--- DATA ---

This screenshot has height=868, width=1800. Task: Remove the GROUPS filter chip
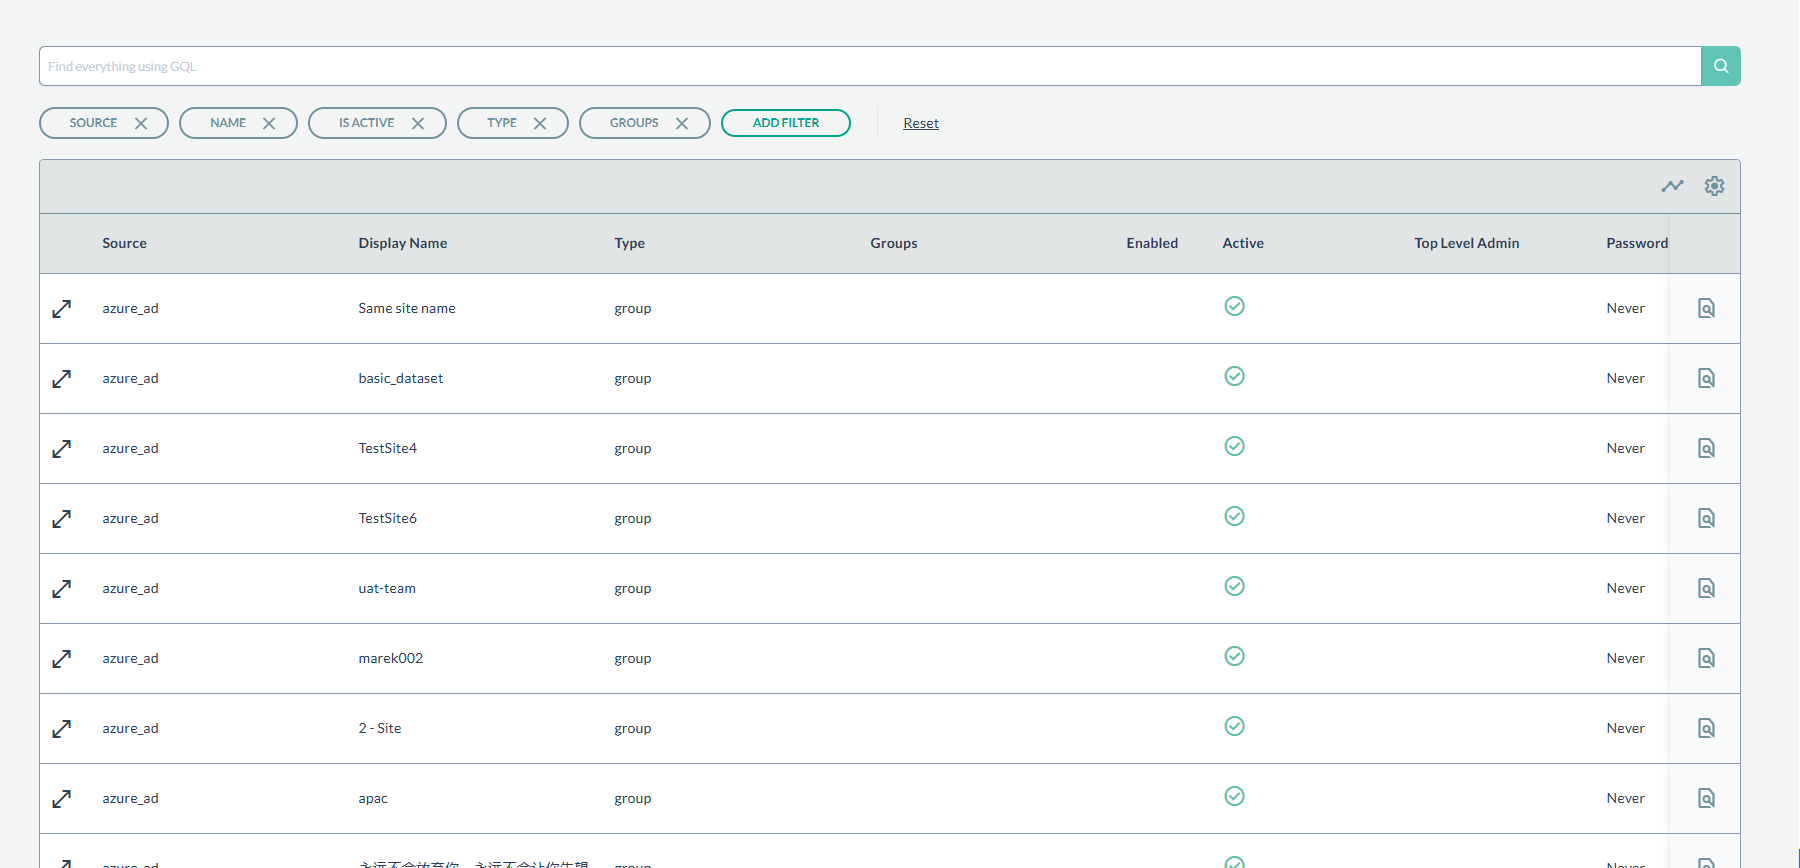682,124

---
--- DATA ---

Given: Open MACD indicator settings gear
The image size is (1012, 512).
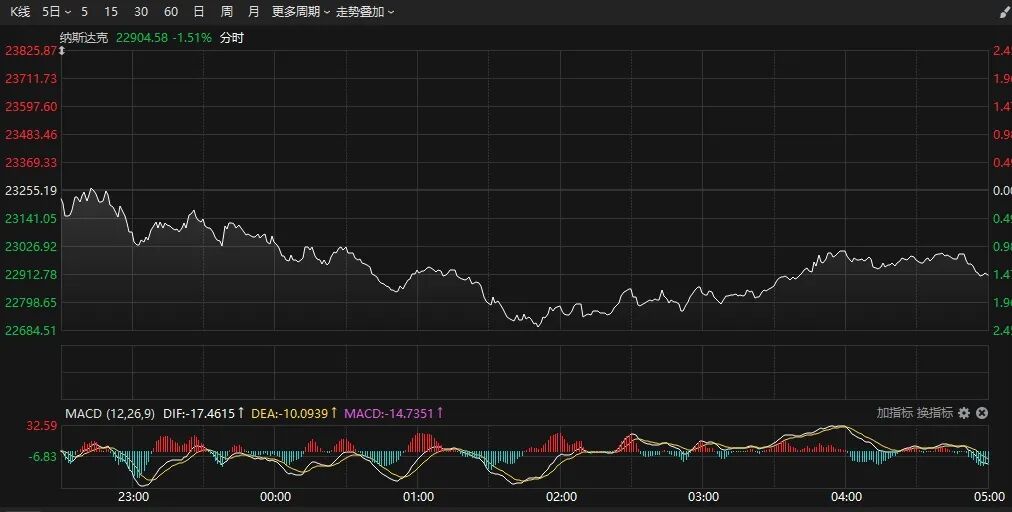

---
--- DATA ---

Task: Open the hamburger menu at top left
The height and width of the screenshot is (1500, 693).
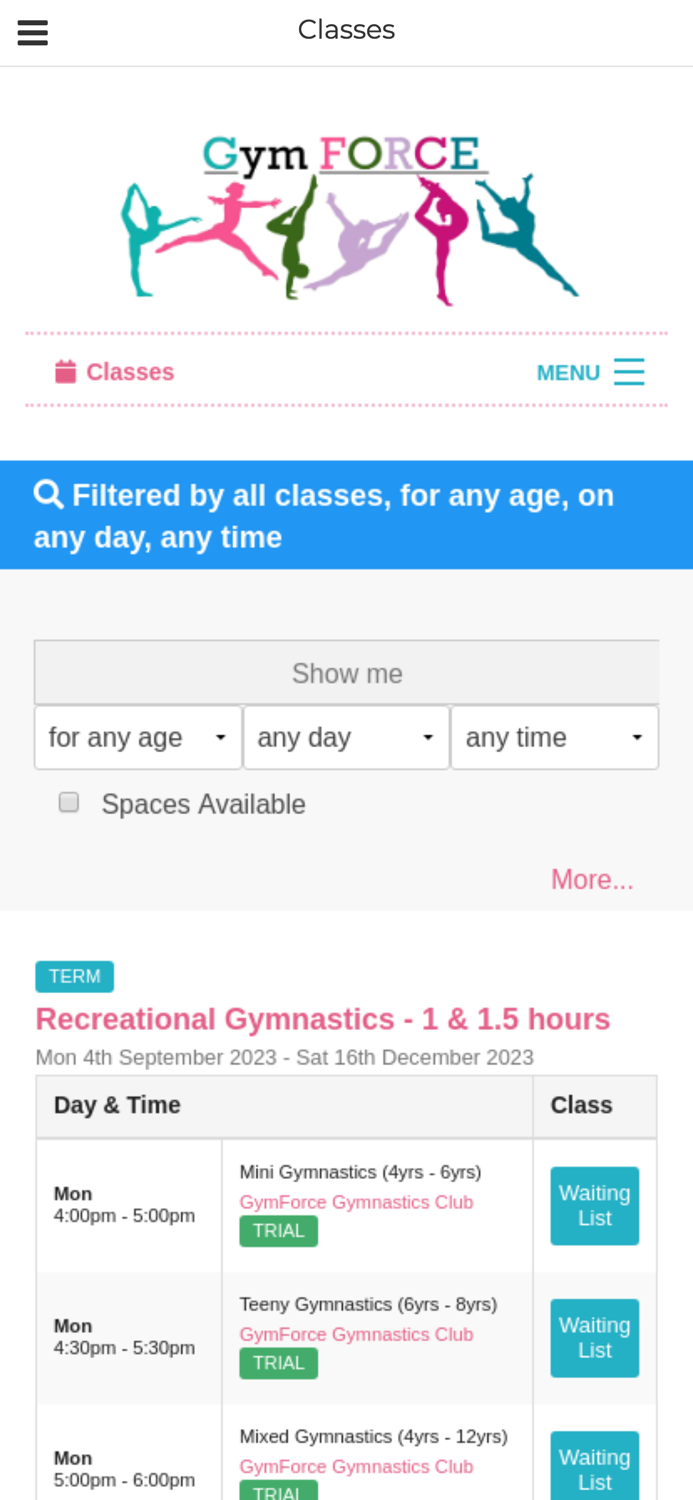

---

■ ACTIVITY ■
Lines containing the word "Open": how many are there in the data above? Reply with only that number.

■ OUTPUT FOR THIS EXERCISE ■
2